Periodontology - Gingival Pocket

The tissue of the gums, or gingiva, surrounds the bones in the oral cavity and the teeth. When gum disease is present, it is characterized by a periodontal pocket. Sometimes, gingival pockets are present; these are not indicative of gum disease and are usually reversible by removing or addressing their cause. To understand what gingival pockets and periodontal pockets are, it’s helpful to have a basic understanding of the dynamic anatomy of the periodontium and its associated vocabulary. Two terms that explain location in the mouth are coronal and apical. Coronal refers to the direction of the crown of the tooth, and apical refers to the direction of the base of the root of the tooth. These terms are helpful when referring to teeth in either the upper or lower jaws, since “top” and “bottom” would change depending on the jaw in which the tooth is located. The crescent-shaped crevice of tissue that immediately surrounds the base of each tooth is called the gingival sulcus. The gingival sulcus contains different, and constantly changing, types of cells, food debris, chemicals, and fluid, each of which affects and is affected by the oral cavity, creating a synergistic relationship. The depth of the gingival sulcus is in a constant state of flux, affected by cycles of bacterial invasion in the oral cavity and the host’s immune response. The depth of the gingival sulcus is also affected by swelling of the gingiva, which can cause the coronal margin of the sulcus to rise, making the sulcus seem deeper. Both gingival and periodontal pockets are characterized by an abnormal depth of the gingival sulcus.

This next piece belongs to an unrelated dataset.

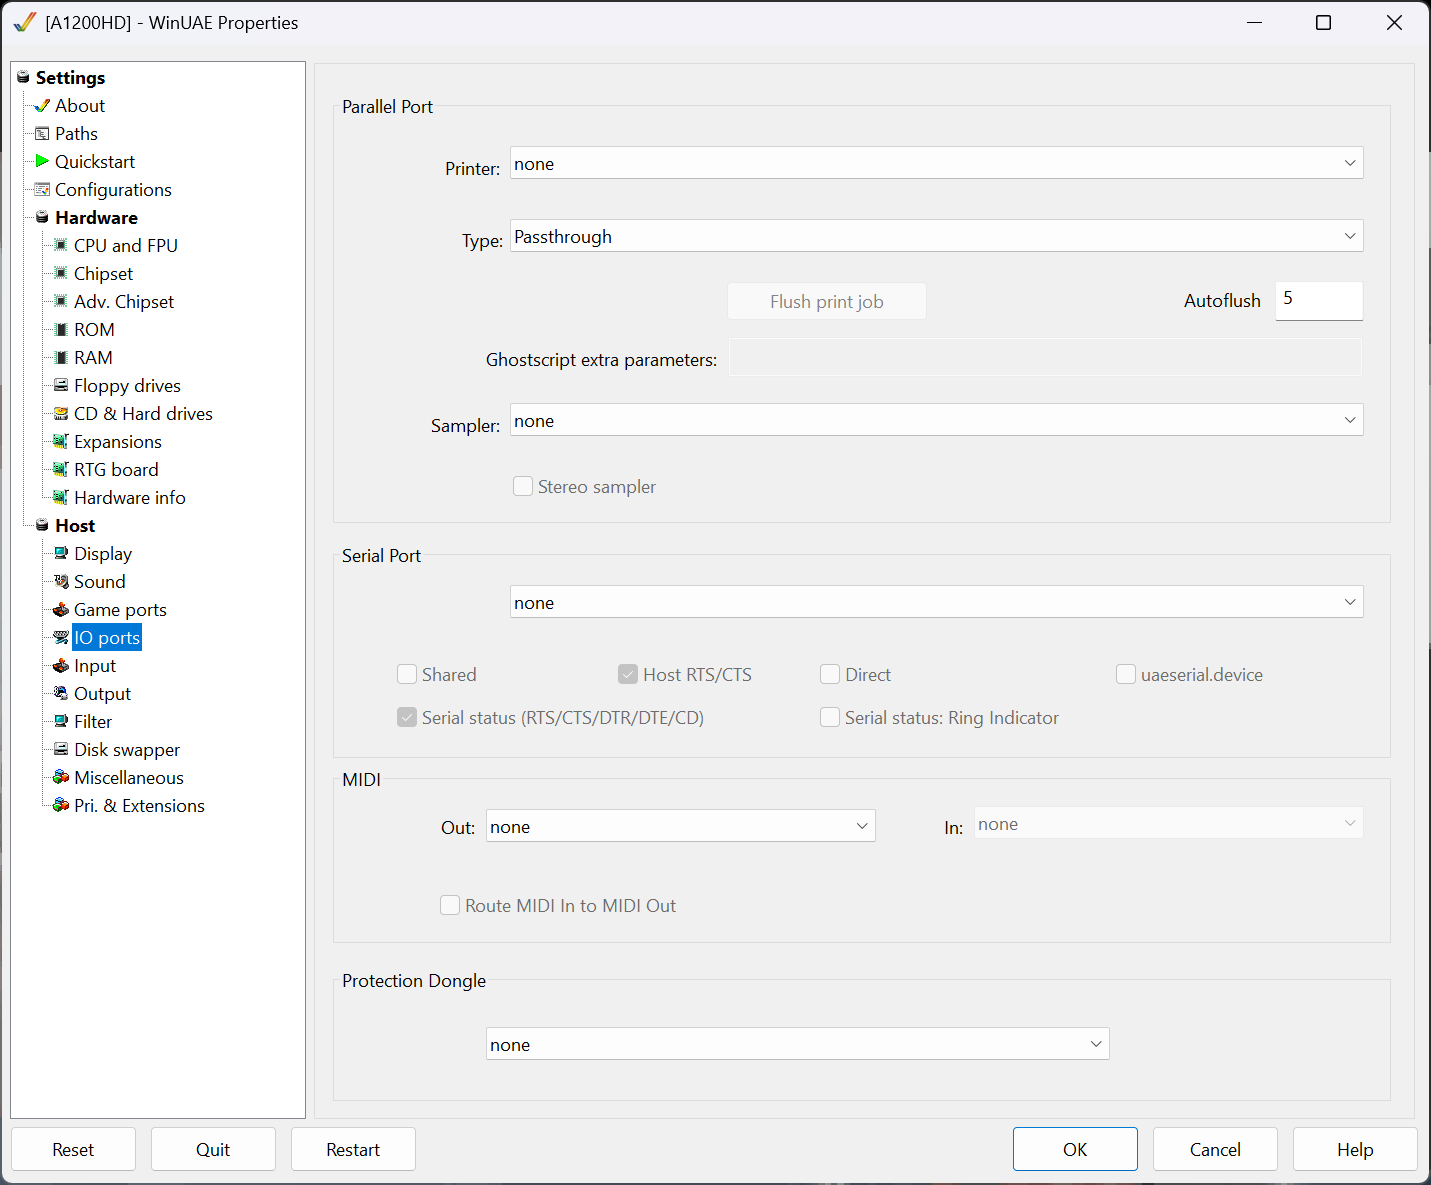Screen dimensions: 1431x1185
Task: Click the Floppy drives icon in tree
Action: (x=61, y=385)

The epithelial attachment is located at the base of the gingival sulcus and consists of ~1mm of junctional epithelium and ~1 mm of fiber attachment, which combine to create approximately 2 mm of biologic width. When the tissues at the coronal margin of the sulcus become swollen, which can happen for a number of reasons, a gingival pocket forms. This means that the depth of the sulcus has increased, but the apical base of the sulcus is stationary. At this stage, the gingival pocket formation can be halted and the damage can be reversed by eliminating the cause of the swelling, which is usually irritation, systemic issues such as significant hormone fluctuations, or certain drugs that cause gingival hyperplasia. When probed, these pockets may present depth measurements similar to those of periodontal pockets; however, when gingival pockets are present, the epithelial attachment is still stable, and the appearance of depth is due to swelling of the gingival margin and not due to detachment of the epithelium. This means that the sulcus appears deeper because its coronal margin has risen, due to swelling, and not because its apical margin has lowered, due to detachment.

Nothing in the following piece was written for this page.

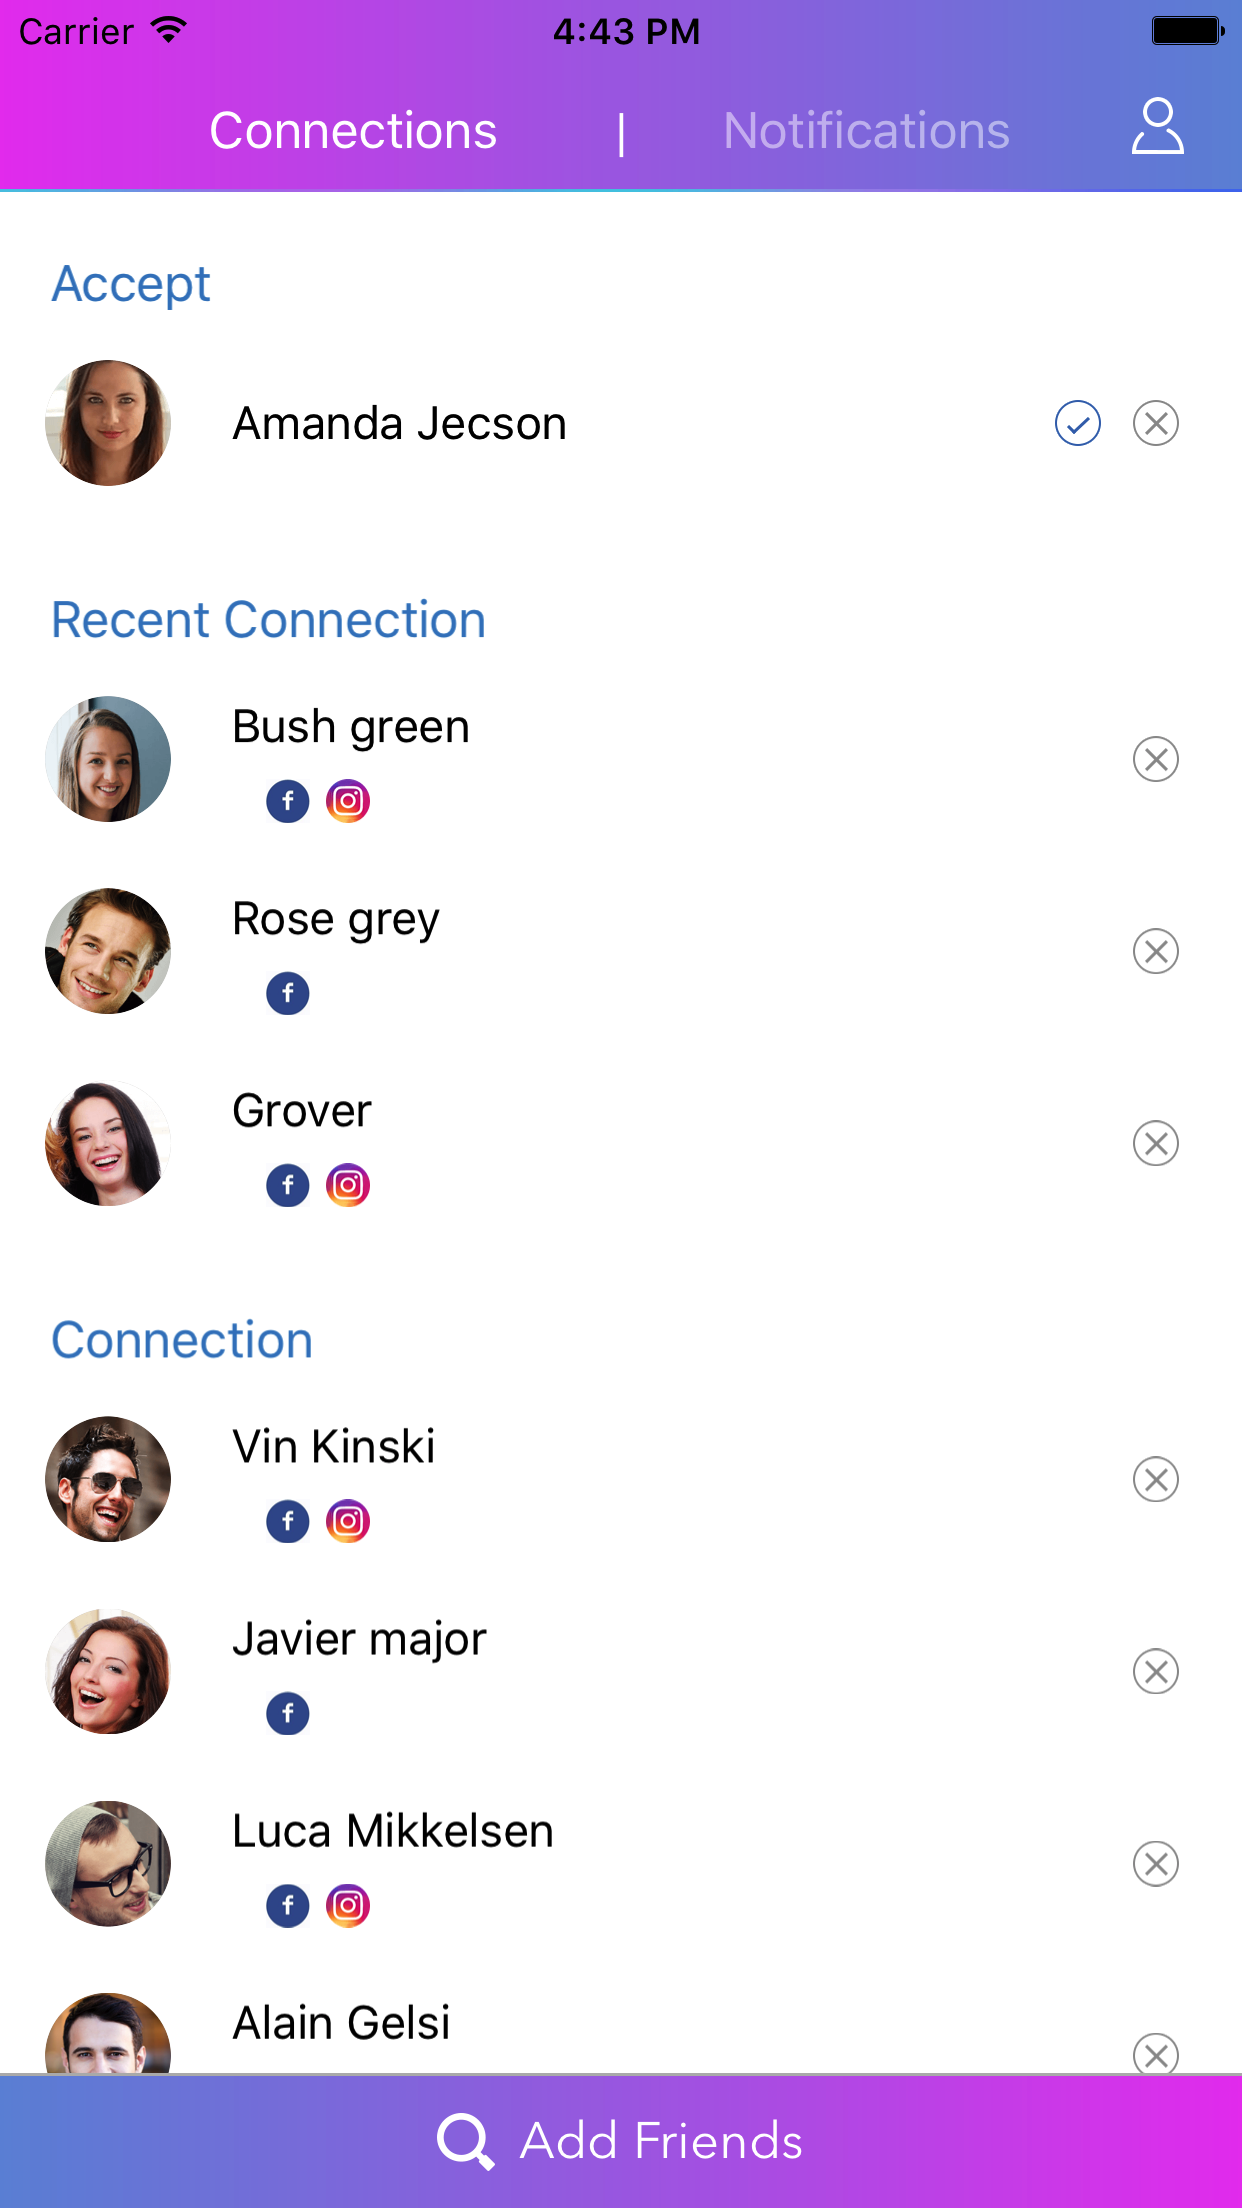
Task: Click the search magnifier icon
Action: (465, 2141)
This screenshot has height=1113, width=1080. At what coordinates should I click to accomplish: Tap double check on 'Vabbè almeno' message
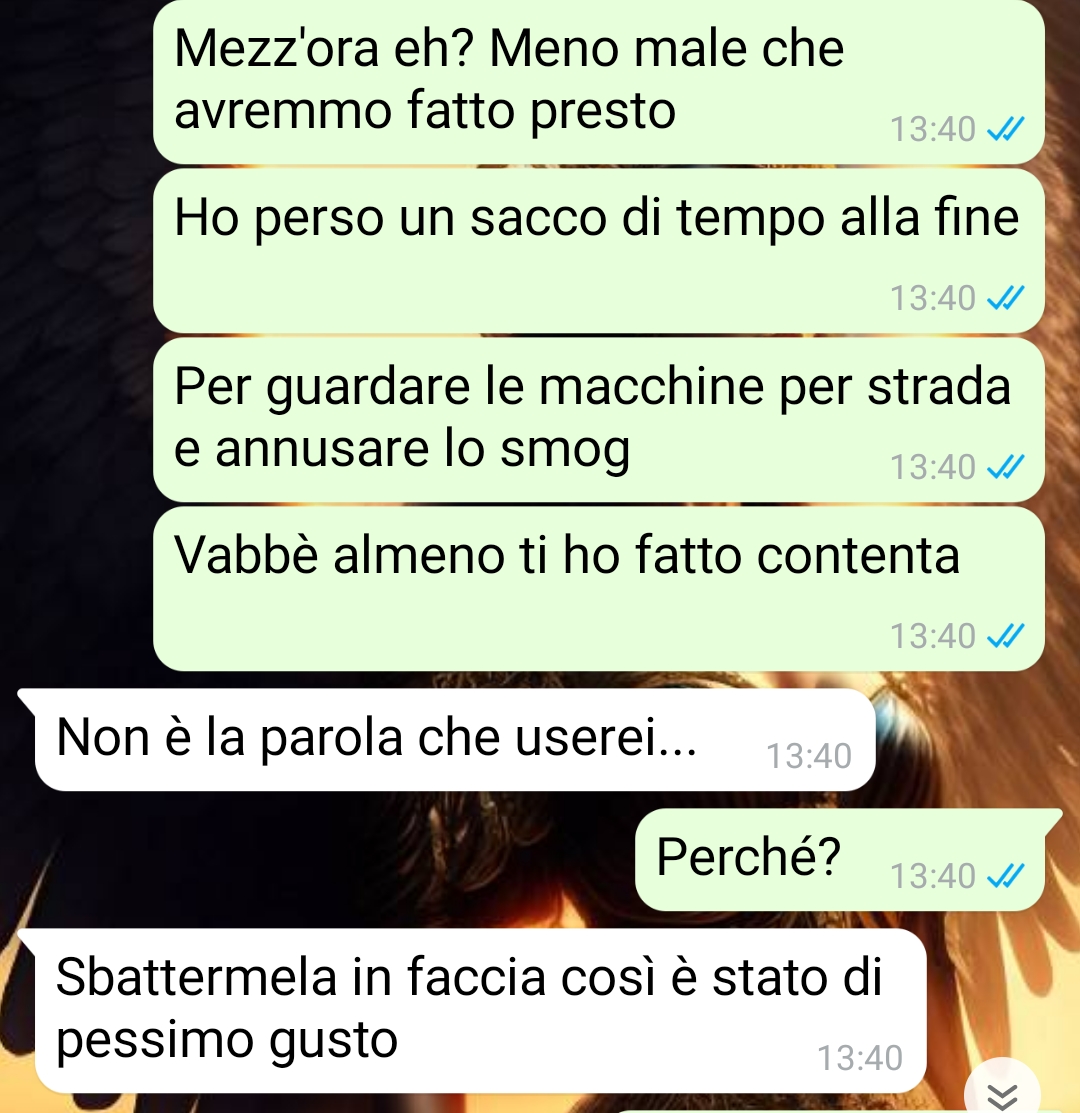tap(1006, 636)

Because gingival pockets do not manifest migration of the epithelial attachment, they may be referred to as false pockets or pseudopockets. When the connective gingival fibers and alveolar bone are not damaged and a pocket is present, this is a gingival pocket and is reversible, usually without surgical therapy, though at times a gingivectomy may be necessary to return the sulcus to a healthy pocket depth, which is between 1-3 mm. Gingival pockets are characterized by the presence of undamaged supporting periodontal tissues, the presence of attached connective tissue, and a lack of apical migration of the junctional epithelium. Additionally, the base of a gingival pocket is coronal to the crest of the alveolar bone, as no bone has sustained damage or been lost.